The method described for the transport of osteochondral tissue kept it at the appropriate
temperature (4/10°C) until the beginning of the tissue processing procedure. Preservation
of osteochondral tissue at 4°C was able to maintain the structural characteristics
of the articular cartilage layers for up to 15 days of storage in cell culture medium
without supplementation with Iscove's serum, supplemented with 10% human albumin and
vancomycin 100 µg/mL.
Histological evaluation using H&E-stained slides demonstrated preservation of articular
cartilage layers removed on the day of tissue collection (d0), being these defined
as control group. After 30 and 45 days of preservation, there were changes in the
superficial layer of the tissue, demonstrating that this region is subject to changes
related to the preservation time. The integrity of the superficial portion of the
cartilaginous tissue is of utmost importance for load absorption and distribution.
Lesions in the superficial cartilage layer are related to alteration in tissue permeability,
favoring the penetration of synovial fluid, initiating the process of joint degeneration.[23] The layers of intermediate, deep cartilage and calcified cartilage did not change
during the period evaluated. These findings describe a typical pattern of injury related
to the preservation of human osteochondral tissue, in which only the superficial layer
of cartilage presented discontinuities and delamination.
Visual evaluation of SO-stained slides showed a gradual decrease in proteoglycan concentration
in the extracellular matrix along with the increase of preservation time in the studied
samples. In 30% of the samples there was a decrease in the concentration of proteoglycans
in the superficial layer of the tissue soon after harvesting (d0). This finding suggests
that alterations in chondrocyte metabolism may exist even in physiologically young
patients without lesions described in the articular cartilage. After 30 days of preservation,
all of the analyzed samples showed a decrease in proteoglycan concentration in the
superficial layer. The remaining articular cartilage layers had their proteoglycan
concentration preserved after the entire evaluation period (45 days). Our results
confirm the need for osteochondral tissue transplantation with the shortest possible
preservation time, because they describe the structural alteration after fresh OF
preservation, although restricted to the superficial layer of the articular cartilage.

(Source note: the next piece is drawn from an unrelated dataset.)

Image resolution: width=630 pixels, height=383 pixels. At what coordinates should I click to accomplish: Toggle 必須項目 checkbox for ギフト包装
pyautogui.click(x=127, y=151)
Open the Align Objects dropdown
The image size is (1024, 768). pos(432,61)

Structural changes in the superficial layer allow the flow of synovial fluid, leading
to the formation of subchondral cysts, thus initiating the process of joint degeneration.[21]

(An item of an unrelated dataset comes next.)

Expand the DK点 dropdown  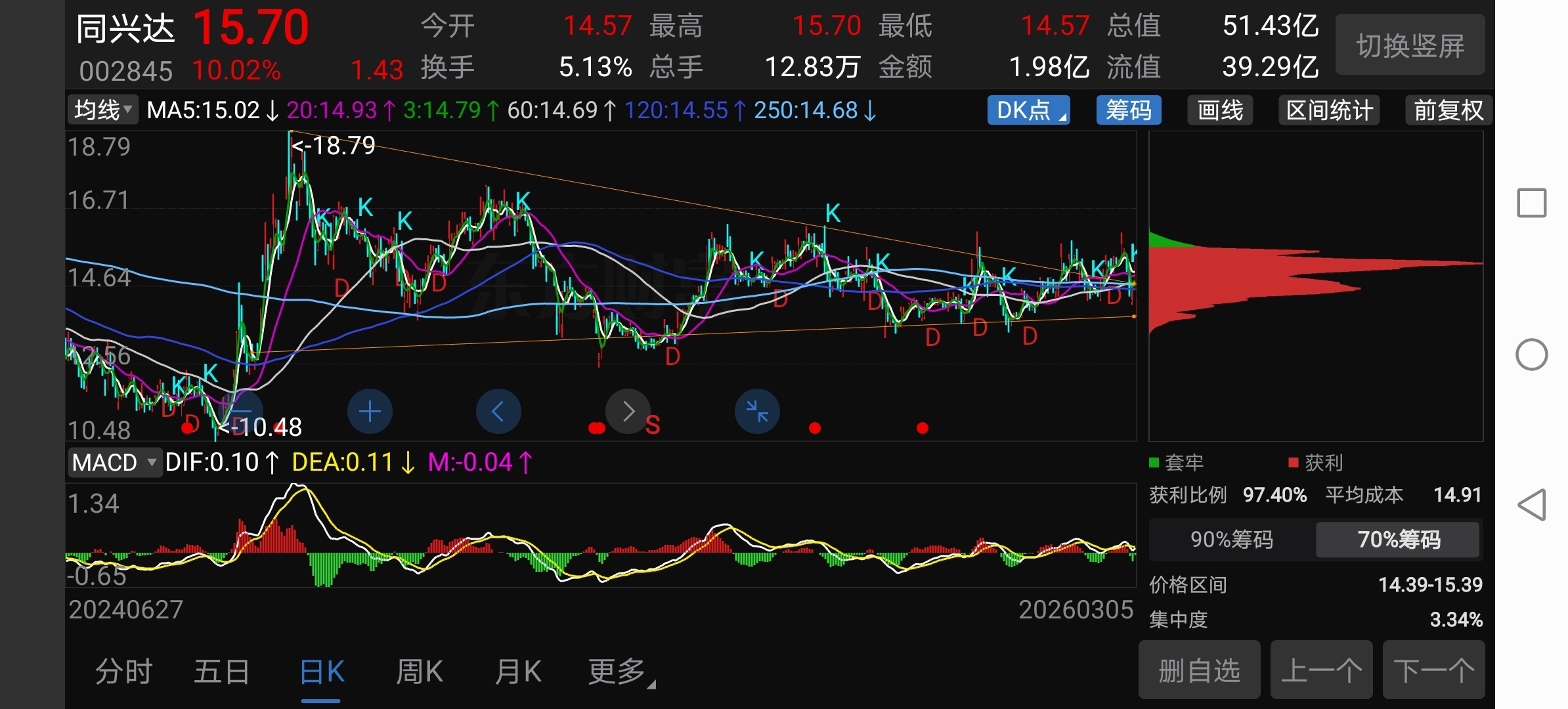(1028, 110)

Our work had some limitations. First, there were no quantitative analyses of cell
viability of the tissue studied. Second, the histological evaluation methodology used
was based on scores created for the study of cartilaginous tissue with degenerative
changes. There is no histological score in the literature to evaluate cadaveric human
osteochondral tissue. Finally, the data generated are of a qualitative nature and
may be subject to interobserver variations.
Conclusion
The described protocol defined the transport of a knee in a block immersed in Ringer
Lactate at 10°C controlled temperature until its arrival at the TB. After processing,
the preservative solution was composed of cell culture medium without Iscove's serum,
supplemented with 10% human albumin and vancomycin 100 µg/mL. Tissue was preserved
at 4°C until transplantation, characterizing fresh preservation.